Malgré une série de défaites, Min Aung Hlaing a déclaré lors d’une réunion avec les officiers du Commandement central le 17 janvier dernier que son Tatmadaw « écrit l’histoire et que ses actions entreront dans l’histoire ». Cette déclaration intervient après la perte de deux commandements régionaux et de centaines de quartiers généraux et de bases de bataillons à travers la Birmanie, y compris dans les États ethniques et le cœur du pays Bamar, sans oublier les centaines de villes dont ses troupes ont été chassées.
Une délégation du régime a participé le 13 et 14 janvier au 18e Forum financier de Hong Kong, vantant les mérites de la Birmanie en tant que centre d’investissement pour les entreprises de Hong Kong et de Macao.

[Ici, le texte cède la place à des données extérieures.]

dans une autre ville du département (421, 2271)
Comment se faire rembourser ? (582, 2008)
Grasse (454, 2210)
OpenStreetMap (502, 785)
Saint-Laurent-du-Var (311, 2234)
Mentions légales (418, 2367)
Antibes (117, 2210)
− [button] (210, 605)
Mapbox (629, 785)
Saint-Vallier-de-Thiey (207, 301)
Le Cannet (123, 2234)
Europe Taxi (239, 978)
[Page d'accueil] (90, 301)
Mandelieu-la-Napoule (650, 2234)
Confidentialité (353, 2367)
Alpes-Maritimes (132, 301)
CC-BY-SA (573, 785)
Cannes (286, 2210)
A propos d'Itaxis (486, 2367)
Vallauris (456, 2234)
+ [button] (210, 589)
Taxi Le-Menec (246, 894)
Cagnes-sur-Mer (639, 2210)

La délégation aurait reçu un accueil chaleureux de la part de la communauté des affaires de Hong Kong, qui a présenté ses félicitations à l’occasion de la fête de l’Indépendance de la Birmanie. Le ministère des Affaires étrangères du régime a rapporté que des décideurs politiques de plus de 50 pays ont rejoint 3 600 chefs d’entreprise au forum pour discuter des marchés financiers régionaux et explorer les opportunités d’investissement. Confronté à des sanctions économiques de la part des pays occidentaux, le régime cherche à attirer des investissements d’autres pays parias tels que l’Iran, la Russie et la Biélorussie, ainsi que des pays voisins.
Économie
Malgré l’encerclement de la ville de Kyaukphyu par les troupes de l’Armée Arakan (AA), le régime militaire birman poursuit, en collaboration avec la Chine, le développement de la Zone Économique Spéciale (ZES) de Kyaukphyu et d’un port en eaux profondes dans l’État de Rakhine. Le ministre de l’Investissement et du Commerce extérieur, Kan Zaw, a appelé à une collaboration efficace entre le consortium Kyauk Phyu SEZ et le consortium chinois CITIC pour accélérer le projet. Le port et la ZES de Kyaukphyu sont essentiels au Corridor Économique Chine-Birmanie. Kyaukphyu est le point de départ du pipeline Chine-Birmanie. L’AA a capturé une grande partie de l’État de Rakhine, mais a exprimé sa volonté de résoudre le conflit par la voie politique. Malgré les tensions, les activités économiques se poursuivent à Kyaukphyu en raison des importants intérêts chinois dans la région.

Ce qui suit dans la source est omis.